Cette année, il faisait partie des vedettes. Les petits chuchotaient sur son passage, s'adressaient à lui avec une déférence intimidée, et les grands ricanaient dans leur coin, lui glissant des clins d'œil qui le faisaient rougir jusqu'aux oreilles.

Manta ne se sentait pas très à l'aise dans cette effervescence paniquée. Il traînait depuis le début de la journée, sans trop savoir quoi faire. Rester avec ses camarades ne lui faisait pas très envie : il savait qu'on ne parlerait que des sélections. D'ailleurs, Ryû était excité comme une puce et Yoh presque apathique, Horo Horo et Ren avaient disparu et – par conséquent – Pino faisait la tête, ce qui ne lui laissait pas grand-monde avec qui avoir une discussion normale.
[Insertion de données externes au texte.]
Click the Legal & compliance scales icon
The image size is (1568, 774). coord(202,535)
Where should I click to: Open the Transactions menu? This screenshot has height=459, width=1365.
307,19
Beaucoup d'autres avaient choisi de s'isoler pour travailler, occupant ainsi toutes les places. Manta avait entendu Nichrom et Reoseb pester contre Achille, Daitaro et Pascal qui monopolisaient toutes les salles depuis une heure parfaitement indécente. Grand bien leur fasse. Manta n'avait pas envie de répéter. Encore ! Autant il le faisait pour les matières théoriques (il rangeait toujours ses fiches au dernier moment, une fois dans la salle, lorsque le professeur lui intimait de sortir une feuille), autant pour la danse comme pour la musique, il ne voyait pas l'intérêt de s'épuiser en répétitions juste avant le passage. C'était un coup à se faire mal ou à gaspiller son énergie. Il aurait pu choisir n'importe quel coin pour travailler son morceau, même le parc – chanter dans la nature aurait été apaisant, sans doute –, mais une crainte superstitieuse lui faisait repousser cette idée.

Aussi, il errait comme une âme en peine, au milieu des couloirs encombrés de chariots croulant sous les petits fours, de caisses de champagne, de bouquets aux couleurs royales et de meubles à déplacer.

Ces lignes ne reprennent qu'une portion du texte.